Kırmızı Cüceler ve Tehlikeli Patlamalar

Kırmızı cüce yıldızlar, Güneş’in kütlesinin yüzde 10 ila 20’si kadar bir ağırlığa sahip ve oldukça sönükler. M-tipi olarak da bilinen bu yıldızlar, evrendeki en yaygın yıldız türlerinden biridir. Bilim insanları, hem yüzey sıcaklıklarının daha düşük olması hem de yaygın bulunmaları nedeniyle bu yıldızların etrafındaki gezegenlerin yaşama elverişli olabileceğini düşünüyordu.
Ancak, Monthly Notices of the Royal Astronomical Society adlı bilimsel dergide yayımlanan yeni bir çalışma, bu gezegenlerin sanılandan çok daha zor koşullara sahip olabileceğini göstermektedir.
Tehlikeli Patlamalar Tespit Edildi
Araştırmacılar, NASA’nın 2013 yılında görevini tamamlayan GALEX uzay teleskobunun topladığı verileri analiz etti. GALEX, 10 yıl boyunca yakın ve uzak ultraviyole (UV) dalga boylarında gözlem yaparak geniş bir veri havuzu oluşturmuştur. Bilim insanları bu verilerden yaklaşık 300 bin yıldızın gözlemlerini inceleyerek, kırmızı cücelerdeki patlamalara odaklanmıştır.
Bilgisayar modellerini kullanan ekip, kırmızı cüce yıldızlarda beklenenden çok daha yüksek seviyelerde uzak ultraviyole (uzak-UV) radyasyon yayan patlamaların meydana geldiğini keşfetmiştir. Bu durum, bu yıldızların yörüngesindeki gezegenlerin yaşanabilir olma ihtimalini önemli ölçüde azaltmaktadır.

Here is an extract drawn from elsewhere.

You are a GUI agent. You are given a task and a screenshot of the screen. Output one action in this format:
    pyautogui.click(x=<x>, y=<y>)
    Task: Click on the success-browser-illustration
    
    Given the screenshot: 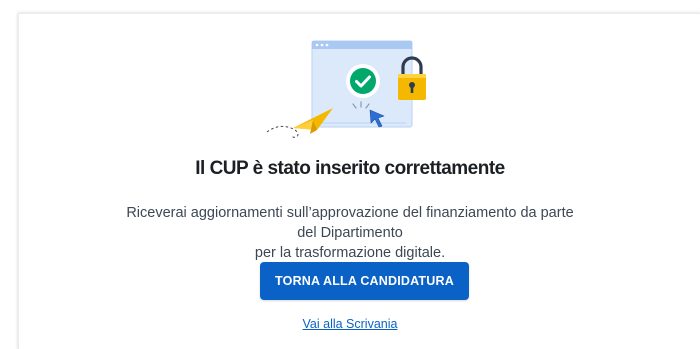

Yaşam Şartlarını Zorlaştıran UV Patlamaları
Bilim insanları, kırmızı cüce yıldızlardan yayılan ultraviyole radyasyonun, gezegenlerin atmosferlerini aşındırabileceğini ve bu nedenle canlıların ortaya çıkmasını engelleyebileceğini belirtmektedir. Araştırmaya göre bu tür patlamalardan yayılan uzak-UV radyasyon, daha önce tahmin edilenden üç kat daha fazla enerji taşıyabilir.
Çalışmanın yazarlarından ve Hawaii Üniversitesi Astronomi Enstitüsü’nden Benjamin J. Shappee, bulgular hakkında şöyle konuşmuştur:
“Üç katlık bir fark, yaz aylarında Alaska’nın Anchorage kenti ile sadece 10 dakika içinde güneş yanığına maruz kalınan Honolulu arasındaki UV farkına eşdeğer. Kırmızı cüce yıldızlardaki bu tehlikeli patlamalara neyin neden olduğu henüz bilinmiyor. Daha fazla bilgi edinmek için bu yıldızlardan gelen ışınlarla ilgili daha çok gözlem yapılması gerekmektedir.
Bu çalışma, yaşanabilir gezegen arayışında yeni bir dönüm noktasına işaret etmektedir. Araştırmacılar, bu patlamalar hakkında daha fazla veri toplamanın, evrenin başka yerlerinde yaşam bulma olasılığına yönelik önemli ipuçları sunabileceğini düşünmektedir.